Any devices sharing the errored logging device also go the "Error" state.
For file systems that fsck cannot repair, run fsck on each trans metadevice whose file systems share the affected logging device.
# fsck /dev/md/rdsk/trans |
Only after all of the affected trans metadevices have been checked and successfully repaired will fsck reset the state of the errored trans metadevice to "Okay."
Use this procedure to transition a trans metadevice to the "Okay" state.
Refer to "How to Check the Status of Metadevices and Hot Spare Pools (Command Line)" to check the status of a trans metadevice.
If either the master or log devices encounter errors while processing logged data, the device transitions from the "Okay" state to the "Hard Error" state. If the device is in the "Hard Error" or "Error" state, either a device error or file system panic occurred. Recovery from both scenarios is the same.
If a log (logging device) is shared, a failure in any of the slices in a trans metadevice will result in all slices or metadevices associated with the trans metadevice switching to an errored state.
The high-level steps in this procedure are:
Unmounting the affected file system(s)
Backing up any accessible data
Fixing the device error
Repairing the file system (fsck(1M) or newfs(1M))
After checking the prerequisites ("Prerequisites for Maintaining DiskSuite Objects") and the preliminary information ("Repairing Trans Metadevice Problems"), run the lockfs(1M) command to determine which file systems are locked.
# lockfs |
Affected file systems will be listed with a lock type of hard. Every file system sharing the same logging device will be hard locked.

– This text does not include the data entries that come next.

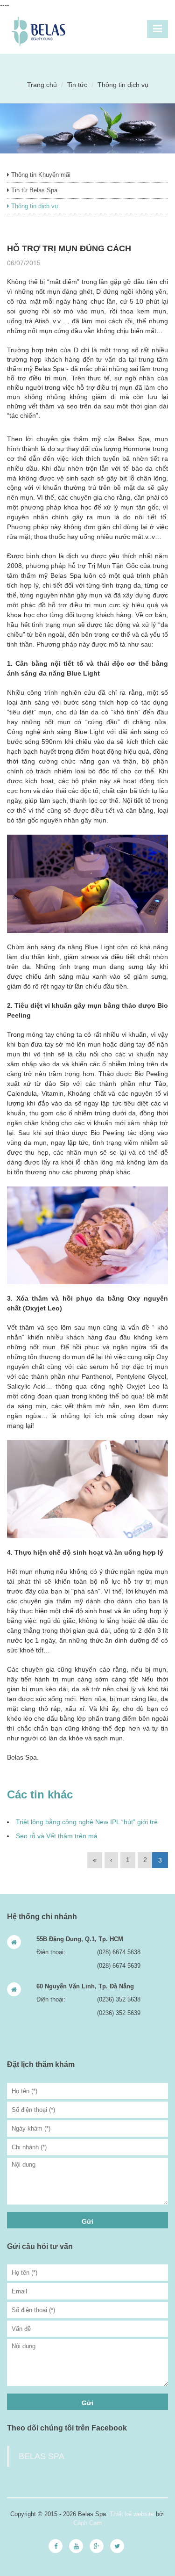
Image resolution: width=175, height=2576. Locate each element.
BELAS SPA (41, 2456)
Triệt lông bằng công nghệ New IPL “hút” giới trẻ (87, 1822)
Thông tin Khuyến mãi (39, 174)
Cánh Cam (87, 2522)
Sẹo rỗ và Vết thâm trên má (57, 1836)
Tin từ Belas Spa (33, 190)
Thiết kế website (132, 2514)
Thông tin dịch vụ (33, 206)
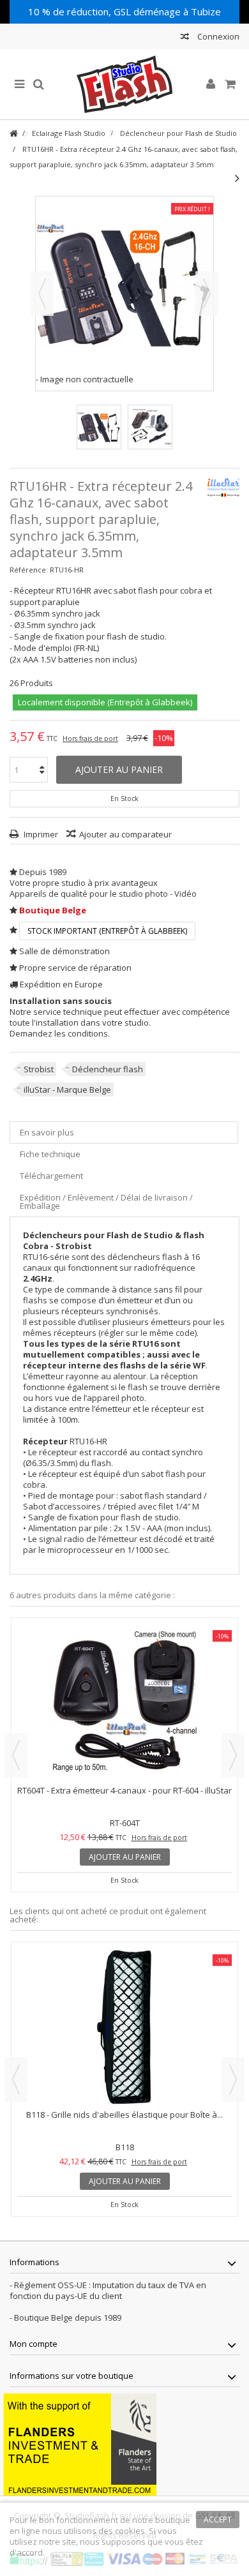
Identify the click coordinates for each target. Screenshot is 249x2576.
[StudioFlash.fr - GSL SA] (124, 84)
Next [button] (233, 1755)
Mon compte (33, 2343)
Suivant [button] (206, 293)
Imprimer (40, 834)
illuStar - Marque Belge (67, 1089)
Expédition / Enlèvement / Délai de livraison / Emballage (106, 1201)
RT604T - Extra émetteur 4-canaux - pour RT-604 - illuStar (124, 1790)
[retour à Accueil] (13, 134)
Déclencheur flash (107, 1069)
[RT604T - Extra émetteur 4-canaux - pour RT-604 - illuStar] (124, 1703)
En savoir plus (47, 1132)
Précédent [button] (42, 293)
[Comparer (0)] (185, 38)
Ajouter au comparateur (125, 834)
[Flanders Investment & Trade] (79, 2443)
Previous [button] (15, 1755)
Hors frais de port (90, 738)
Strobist (39, 1069)
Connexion (217, 36)
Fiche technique (50, 1154)
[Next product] (237, 178)
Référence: (29, 569)
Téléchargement (51, 1175)
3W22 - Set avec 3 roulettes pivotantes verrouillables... (124, 2114)
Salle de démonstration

Unmount the affected file system(s).
You can unmount locked file systems even if they were in use when the error occurred. If the affected processes try to access an opened file or directory on the hard locked or unmounted file system, an EIO error is returned.
[Optional] Back up any accessible data.
Before attempting to fix the device error, you may want to recover as much data as possible. If your backup procedure requires a mounted file system (such as tar or cpio), you can mount the file system read-only. If your backup procedure does not require a mounted file system (such as dump or volcopy), you can access the trans metadevice directly.
Fix the device error.
At this point, any attempt to open or mount the trans metadevice for read/write access starts rolling all accessible data on the logging device to the appropriate master device(s). Any data that cannot be read or written is discarded. However, if you open or mount the trans metadevice for read-only access, the log is simply rescanned and not rolled forward to the master device(s), and the error is not fixed. In other words, all of the data on the master and logging devices remains unchanged until the first read/write open or mount.

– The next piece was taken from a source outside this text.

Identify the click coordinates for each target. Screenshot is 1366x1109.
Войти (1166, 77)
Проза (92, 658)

Run fsck(1M) to repair the file system, or newfs(1M) if you need to restore data.
Run fsck on all of the trans metadevices sharing the same logging device. When all of these trans metadevices have been repaired by fsck, they then revert to the "Okay" state.

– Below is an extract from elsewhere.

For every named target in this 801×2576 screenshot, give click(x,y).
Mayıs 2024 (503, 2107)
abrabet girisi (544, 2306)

The newfs(1M) command will also transition the file system back to the "Okay" state, but will destroy all of the data on the file system. newfs(1M) is generally used when you plan to restore file systems from backup.
The fsck(1M) or newfs(1M) commands must be run on all of the trans metadevices sharing the same logging device before these devices revert back to the "Okay" state.
Run the metastat(1M) command to verify that the state of the affected devices has reverted to "Okay."
# metastat d5 d5: Trans State: Hard Error Size: 10080 blocks Master Device: d4 Logging Device: c0t0d0s6 d4: Mirror State: Okay ... c0t0d0s6: Logging device for d5 State: Hard Error Size: 5350 blocks ... # fsck /dev/md/rdsk/d5 ** /dev/md/rdsk/d5 ** Last Mounted on /fs1 ** Phase 1 - Check Blocks and Sizes ** Phase 2 - Check Pathnames ** Phase 3 - Check Connectivity ** Phase 4 - Check Reference Counts ** Phase 5 - Check Cyl groups WARNING: md: logging device: /dev/dsk/c0t0d0s6 changed state to Okay 4 files, 11 used, 4452 free (20 frags, 554 blocks, 0.4% fragmentation) # metastat d5 d5: Trans State: Okay Size: 10080 blocks Master Device: d4 Logging Device: c0t0d0s6 d4: Mirror State: Okay ... c0t0d0s6: Logging device for d5 State: Okay ... |
This example fixes a trans metadevice, d5, which has a logging device in the "Hard Error" state. You must run fsck on the trans device itself. This transitions the state of the trans metadevice to "Okay." The metastat confirms that the state is "Okay."